EXERCISE DESCRIPTION ▸ Write out the lines of the material below exactly, beginning at the line with "The width and" and stopping after the line with "the voice message", and leave out the pictures.

AVAILABLE DATA ▸
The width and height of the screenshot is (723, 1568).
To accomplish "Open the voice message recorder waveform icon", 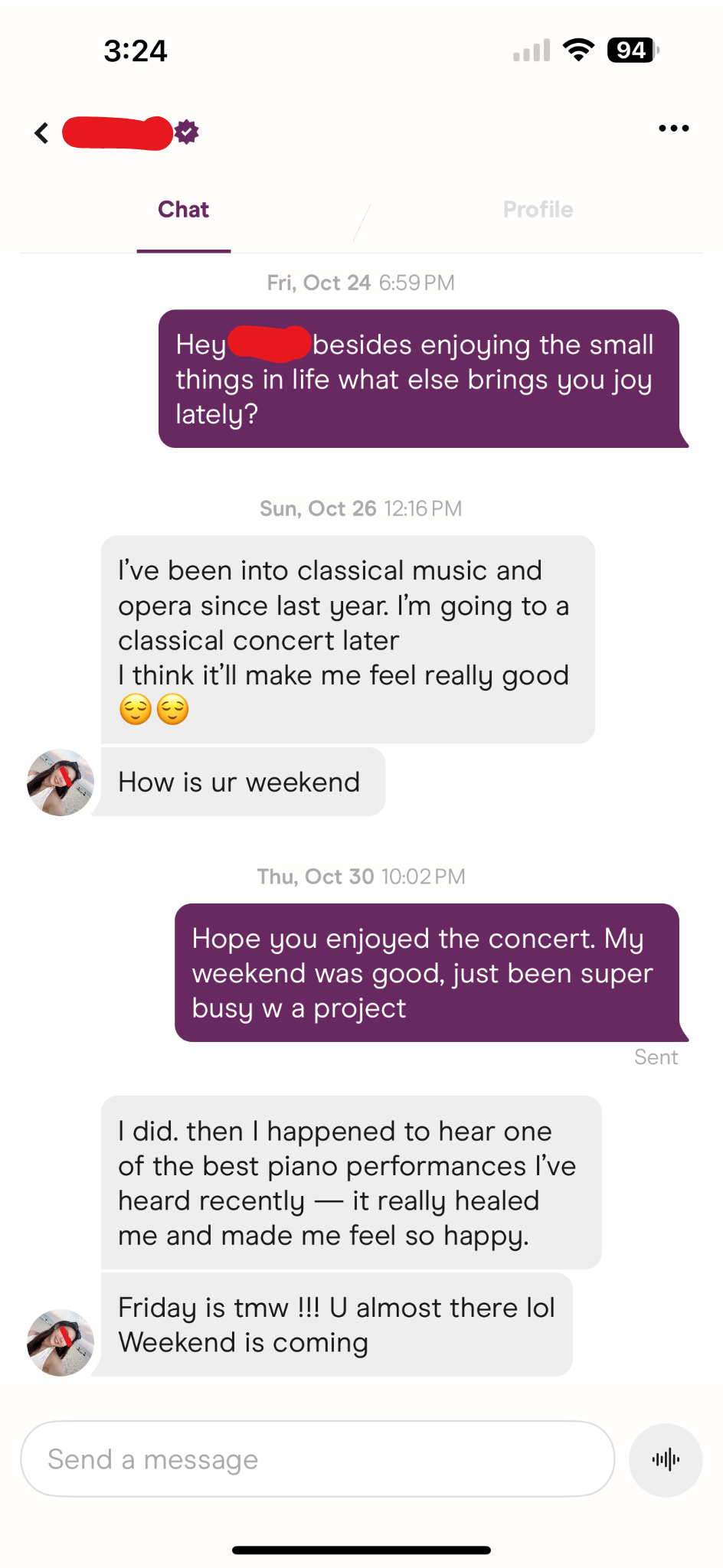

---

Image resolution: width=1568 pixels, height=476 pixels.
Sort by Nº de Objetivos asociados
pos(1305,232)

EXERCISE OUTPUT ▸
The width and height of the screenshot is (723, 1568).
To accomplish "Open the voice message recorder waveform icon", 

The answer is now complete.